What happens when you take metoprolol with melatonin?
Metoprolol is a beta-1 selective blocker prescribed for hypertension, angina, heart failure, post-heart-attack protection, and certain arrhythmias. The pineal gland in the brain depends on beta-1 adrenergic receptors to receive the nighttime signal from the sympathetic nervous system that triggers melatonin synthesis. Because metoprolol crosses into the brain and blocks beta-1 receptors throughout the body, it dampens that signal and suppresses endogenous melatonin production.
The result is the cluster of sleep complaints that metoprolol users commonly report: harder to fall asleep, lighter sleep with more awakenings, vivid or disturbing dreams, and morning fatigue. Studies of beta-blocker users show roughly a 50 percent reduction in urinary 6-sulfatoxymelatonin, the main melatonin metabolite, after several weeks of treatment. Oral melatonin taken at bedtime essentially replaces the hormone the drug has suppressed.
This is a pharmacological consequence of metoprolol's mechanism rather than a chemical clash. Melatonin does not change how metoprolol is absorbed or metabolized, and there is no evidence that supplemental melatonin reduces metoprolol's heart-rate or blood-pressure-lowering effect.
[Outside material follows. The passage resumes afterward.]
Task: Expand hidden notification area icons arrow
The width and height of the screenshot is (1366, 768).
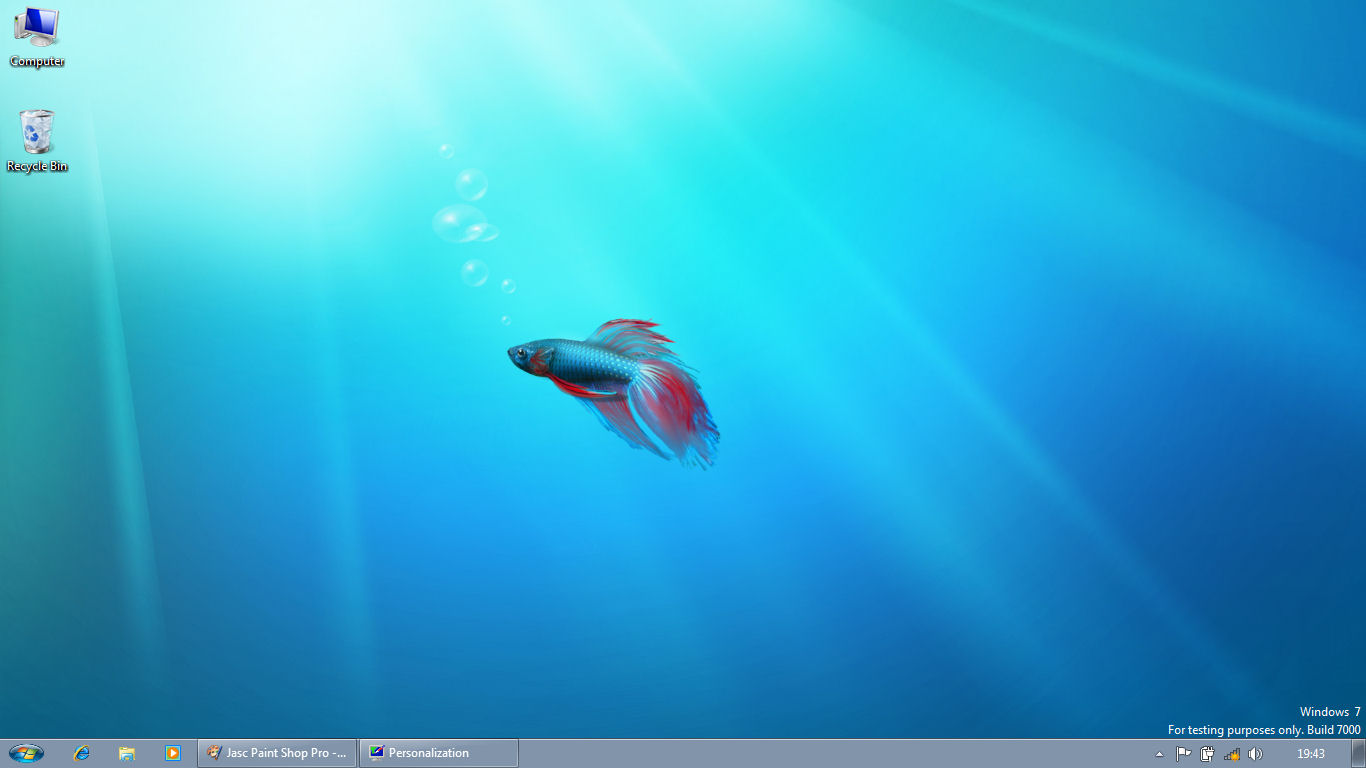Action: (x=1159, y=754)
You can take both safely. The question is whether your sleep needs the help.
Why is this important?
The 2012 randomized controlled trial by Scheer and colleagues in the journal SLEEP enrolled 16 hypertensive patients who had been on atenolol or metoprolol for at least one month and randomized them to 2.5 mg of immediate-release melatonin nightly or placebo for three weeks. The melatonin arm gained 36 minutes of total sleep time, improved sleep efficiency by 7.6 percentage points, and fell asleep 14 minutes faster on average. The benefits persisted briefly after stopping melatonin and there was no rebound insomnia.
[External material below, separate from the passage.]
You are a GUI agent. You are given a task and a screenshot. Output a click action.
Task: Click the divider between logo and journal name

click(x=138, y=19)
This matters for two reasons. First, insomnia is one of the most common reasons people quit beta-blockers, and quitting suddenly can cause dangerous rebound hypertension, tachycardia, or ischemia. Keeping people on therapy with a low-dose supplement is preferable to switching to a less proven drug. Second, sleep deprivation itself raises blood pressure and cardiovascular risk; restoring sleep on metoprolol is a downstream cardiovascular win, not a tradeoff.
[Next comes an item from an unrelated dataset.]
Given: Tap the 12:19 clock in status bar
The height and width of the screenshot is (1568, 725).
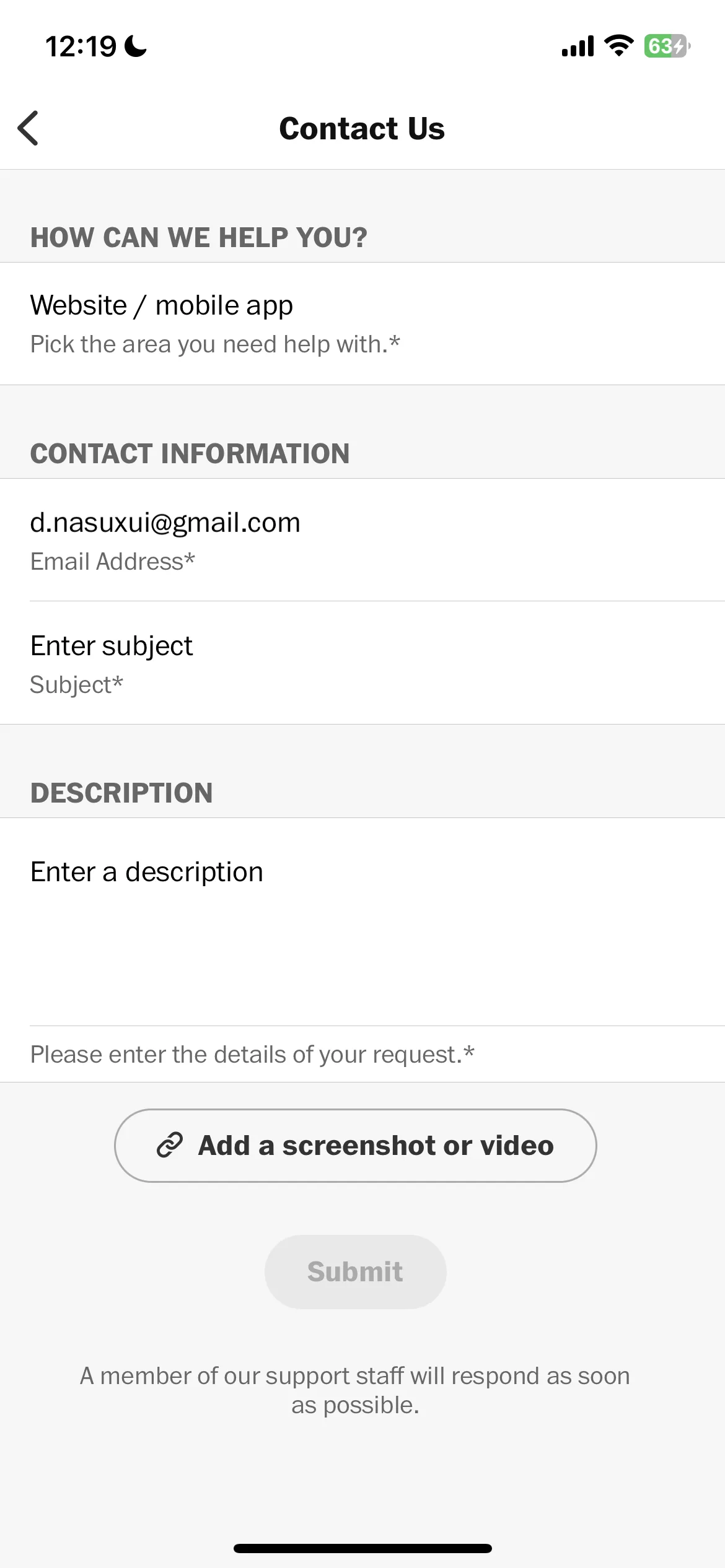Looking at the screenshot, I should (x=81, y=46).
Melatonin also has a small independent blood-pressure-lowering effect, so it is mildly additive rather than antagonistic to metoprolol's intended action.
What should you do?
If your sleep has worsened since starting metoprolol and the change has lasted more than two weeks, discuss melatonin with your prescriber. The trial dose was 2.5 mg of immediate-release melatonin 30 to 60 minutes before bedtime. Many over-the-counter products start at 1 mg, and starting low is reasonable. Avoid high-dose 5 to 10 mg products as a first try; they often cause morning grogginess and can paradoxically disrupt deep sleep.
Time your metoprolol dose strategically when possible. If you are on once-daily extended-release metoprolol succinate (Toprol XL), morning dosing reduces overlap with the natural evening melatonin window. If you are on twice-daily metoprolol tartrate (Lopressor), the evening dose is harder to avoid; melatonin supplementation is then the most practical workaround.
Allow two to four weeks to judge whether melatonin is helping. If it does not, the sleep disruption may be driven by something other than melatonin deficiency, such as nightmares, sleep apnea unmasked by reduced sympathetic tone, or untreated anxiety. Persistent sleep problems on metoprolol warrant a focused sleep evaluation rather than escalating melatonin to large doses.
Do not stop metoprolol because of sleep problems without consulting your cardiologist. Abrupt withdrawal can cause rebound hypertension or ischemia, especially in patients with coronary disease.
Which specific products are affected?
Metoprolol is sold as Lopressor (immediate-release tartrate) and Toprol XL (extended-release succinate). The melatonin suppression effect is a class property of beta-blockers and varies with how much of the drug reaches the brain. Lipophilic beta-blockers including propranolol, metoprolol, and nebivolol suppress melatonin more strongly than hydrophilic ones like atenolol, though atenolol also has measurable effects because the pineal gland lies outside the strict blood-brain barrier.
Melatonin supplements vary widely in actual content. A 2017 analysis of 31 commercial products found actual doses ranging from 17 percent below to 478 percent above label claim. Look for USP-verified or NSF-certified products, or pharmacist-recommended brands. Choose immediate-release for sleep onset, extended-release only if your main problem is staying asleep. Avoid melatonin gummies, which often contain sugar and tend to be poorly standardized.
The bottom line
Metoprolol blocks the receptors that tell your pineal gland to make melatonin, so insomnia and vivid dreams are common side effects. Low-dose immediate-release melatonin, around 2.5 mg taken 30 to 60 minutes before bed, is a trial-supported way to restore sleep without compromising the cardiovascular benefits of metoprolol. Take metoprolol in the morning if your regimen allows, use a quality-verified low-dose product, and discuss the addition with your prescriber.